# Nis-Kacks order turn-around?



## Guest (Nov 1, 2002)

Anyone know about how long it takes to get HVAC gauges to the east coast? I was just wondering -- I ordered mine like 2 weeks ago and he never email or phoned me. I tried calling him just to make sure he got my order (I payed via paypal that night), but his line is always busy. Anyone have an email address besides the one I got for paying him via paypal so that I could email him and make sure he got my order? Thanks guys!
Tommy


----------



## CarbonBlack200 (Apr 30, 2002)

*Nis-Knacks*

Let me explain this for him. I believe Nis-Knacks DID get your order. I talked to the owner last night, and told me the order will take at least a month to handle. Owner Richard Crabbe now has a job at Infiniti, and he has been extremely busy with that job. He works for Infiniti about 4 months now, and was only able to take 3 or 4 day offs ever since he started it. He does have more than a few online orders sitting, but just cannot ship them out because of that. He will still handle your order when he gets next day off.
He no longer checks his e-mails, (I even sent him a few and he wasn't getting them) and he cannot pick up his phone when he is at work. (usually works from 7am until 9-10pm Hawaiian time).

I know it's a pain to wait, but please understand the situation and be patient. He had to get this job for living. But I will mention about your order next time I talk to Richard.

Mahalo!


----------



## BORNGEARHEAD (Apr 30, 2002)

What's up with the clear side marker lights for the B13's? On their website it say they will be ready towards the end of 2002.


----------



## dry (Oct 21, 2002)

I sent in a money order for the black corners for my B14 and he hasnt gotten back to me. That must have been a month ago now.

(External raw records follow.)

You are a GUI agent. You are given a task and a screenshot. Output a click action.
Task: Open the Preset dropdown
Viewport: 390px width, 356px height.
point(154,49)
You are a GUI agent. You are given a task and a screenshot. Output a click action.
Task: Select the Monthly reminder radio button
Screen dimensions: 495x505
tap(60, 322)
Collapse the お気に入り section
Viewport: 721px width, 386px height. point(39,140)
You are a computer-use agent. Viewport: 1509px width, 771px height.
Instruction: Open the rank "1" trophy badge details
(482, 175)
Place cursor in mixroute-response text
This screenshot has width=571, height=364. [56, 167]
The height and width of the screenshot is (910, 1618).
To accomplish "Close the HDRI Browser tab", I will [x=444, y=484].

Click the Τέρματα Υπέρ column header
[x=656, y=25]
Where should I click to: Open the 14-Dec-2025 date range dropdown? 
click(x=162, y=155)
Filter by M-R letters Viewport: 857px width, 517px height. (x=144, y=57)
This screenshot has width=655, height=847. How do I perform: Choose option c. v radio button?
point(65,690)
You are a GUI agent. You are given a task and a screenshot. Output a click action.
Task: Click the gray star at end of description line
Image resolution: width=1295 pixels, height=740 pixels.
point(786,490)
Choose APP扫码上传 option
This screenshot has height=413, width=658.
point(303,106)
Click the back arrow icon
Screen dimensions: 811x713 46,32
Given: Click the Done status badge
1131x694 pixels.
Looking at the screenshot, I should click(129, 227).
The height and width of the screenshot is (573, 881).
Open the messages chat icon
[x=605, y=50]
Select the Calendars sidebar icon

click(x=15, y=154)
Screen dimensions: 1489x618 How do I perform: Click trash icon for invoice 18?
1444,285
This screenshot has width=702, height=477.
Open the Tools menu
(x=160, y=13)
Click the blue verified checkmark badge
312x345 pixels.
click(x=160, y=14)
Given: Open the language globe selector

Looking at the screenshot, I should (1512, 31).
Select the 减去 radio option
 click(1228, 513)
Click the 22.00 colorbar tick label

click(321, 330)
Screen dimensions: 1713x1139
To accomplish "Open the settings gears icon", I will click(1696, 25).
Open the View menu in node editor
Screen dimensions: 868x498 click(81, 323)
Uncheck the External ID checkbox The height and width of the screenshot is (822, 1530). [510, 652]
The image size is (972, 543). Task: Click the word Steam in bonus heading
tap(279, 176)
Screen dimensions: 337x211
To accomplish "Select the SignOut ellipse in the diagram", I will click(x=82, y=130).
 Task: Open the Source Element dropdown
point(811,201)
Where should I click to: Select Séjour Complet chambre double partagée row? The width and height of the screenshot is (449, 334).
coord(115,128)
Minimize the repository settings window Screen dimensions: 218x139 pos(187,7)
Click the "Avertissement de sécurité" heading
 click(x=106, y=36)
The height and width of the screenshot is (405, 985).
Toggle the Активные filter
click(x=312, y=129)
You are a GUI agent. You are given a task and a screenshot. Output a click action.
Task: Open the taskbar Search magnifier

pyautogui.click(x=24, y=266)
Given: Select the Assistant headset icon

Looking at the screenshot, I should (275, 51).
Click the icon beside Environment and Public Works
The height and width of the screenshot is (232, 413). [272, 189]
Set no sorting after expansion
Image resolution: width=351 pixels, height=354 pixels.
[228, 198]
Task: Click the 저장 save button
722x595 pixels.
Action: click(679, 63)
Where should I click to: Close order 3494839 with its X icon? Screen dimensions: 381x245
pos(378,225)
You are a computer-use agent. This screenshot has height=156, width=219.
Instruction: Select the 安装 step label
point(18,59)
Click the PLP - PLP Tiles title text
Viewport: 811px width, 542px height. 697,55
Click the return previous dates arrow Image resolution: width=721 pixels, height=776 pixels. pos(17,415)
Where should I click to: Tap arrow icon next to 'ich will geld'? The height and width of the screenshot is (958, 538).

I've tried calling and E-Mailing. Not to be an ass but shouldnt he put something on the site appologizing that things might come late. I hope he didnt forget about me


----------



## sethwas (Apr 30, 2002)

Hey,
When I ordered my HVAC it took less than a week to ship (telephone order on credit card). My corners took a month since I paid by mail order.
I ordered my HVAC 6 months ago, and my corners two months ago.

Seth


----------



## dry (Oct 21, 2002)

I have ordered from him before, the HVAC's and the grille, I just wasnt sure why this order is taking any longer.


----------



## Guest (Nov 4, 2002)

CarbonBlack200, That's cool, thanks . I just wanted to make sure he got my order, I don't mind the wait, just as long as I get it. He already deducted the money from my account via paypal, but in the message I forgot to tell him I wanted the Frostbite ones (The blue ones).. so I sent him a second email to the same addy right after that.. That's why I was worried. Thanks man. Also, telling congratz on that job, I like the infiniti's 
Tommy


----------



## CarbonBlack200 (Apr 30, 2002)

I just talked to Richard on the phone. I mentioned him about some of you customers waiting for the order to handle. He is going to take care your order as soon as he gets his next day off. Nis-Knacks.com will be updated soon with newest info also. Looks like there is a situation change, but farther info will be annouced by owner himself. Please do not worry about your order and thanks so much all for being patient!


----------



## dry (Oct 21, 2002)

Thank you, I really appreciate you talking to him for us. It means a lot to me. I understand Richard has at lot of things he has to take care of. He does run an incredible buisiness and I am happy to be a repeat customer . -James


----------



## Guest (Nov 4, 2002)

yup, same here, as long as I know I'm not forgotten, I'm cool. Hehe, having them come in a little later anyway gives me time to cool down from my last projects anyway. Thanks for talking to him man, tell him to take care. *sigh* ahh... to live in hawaii 
Tommy


----------



## NismoXR (May 1, 2002)

newbie question : anybody know the link to their site??


----------



## sentra94xe (May 6, 2002)

NismoXR said:


> *newbie question : anybody know the link to their site?? *


The answer to your question is about 3 posts up... please make sure you read the ENTIRE thread before posting a question.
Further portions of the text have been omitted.